Na początku zawodów bliski szczęścia był Hilbryht, po którego uderzeniu piłka odbiła się od słupka.Potem do głosu doszli miejscowi i gdyby nie dwie dobre interwencje bramkarza Podbeskidzia, to Chrobry objąłby prowadzenie. Z gola cieszy się gracze z Bielska-Białej, po dośrodkowaniu z rzutu wolnego Płachety piłkę głową do bramki skierował Jaroch. Jednobramkowe prowadzenie utrzymywało się do 90 minuty, gdy Kaczmarek z bliska skierował piłkę do bramki.

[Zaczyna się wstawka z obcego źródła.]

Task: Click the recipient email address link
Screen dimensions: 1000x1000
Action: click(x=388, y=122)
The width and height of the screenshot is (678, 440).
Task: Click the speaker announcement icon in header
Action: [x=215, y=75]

O takich meczach zwykło się mówić, że musiały się odbyć, ale widać było, że piłkarze są myślami bardziej na urlopach, a brak stawki potęgował to wrażenie. Teraz w obu klubach czas intensywnej pracy dla działaczy. Ten sezon pokazał jasno, że w takim personalnym składzie Podbeskidzie I ligi nie podbije. Do tego zmienił się sposób finansowania sportu prze miejski samorząd, co zmusza działaczy do szukania większych środków od sponsorów. Wobec tego należy dobrze zmontować zespół, by byli w nim zarówno gracze doświadczeni, którzy kosztują sporo, jak i młodzi, którzy grą w Podbeskidziu będą chcieli się wypromować.
Kaczmarek 90 - Jaroch 43.
Chrobry:
Abramowicz – Repka, Ratajczak, Drewniak (78’ Borecki), Zejdler,
Lebedyński (83’ Kaczmarek), Mandrysz, Pawlik, Stolc, M. Machaj,
Kowalczyk (64’ B. Machaj).
Podbeskidzie: R.
Leszczyński - Jaroch, Komor, Jończy, Gach - Kostorz Rzuchowski, Gomez
(Guga), Płacheta – Hilbrycht (76’ Bieroński) – Roginic (67’ Sabala).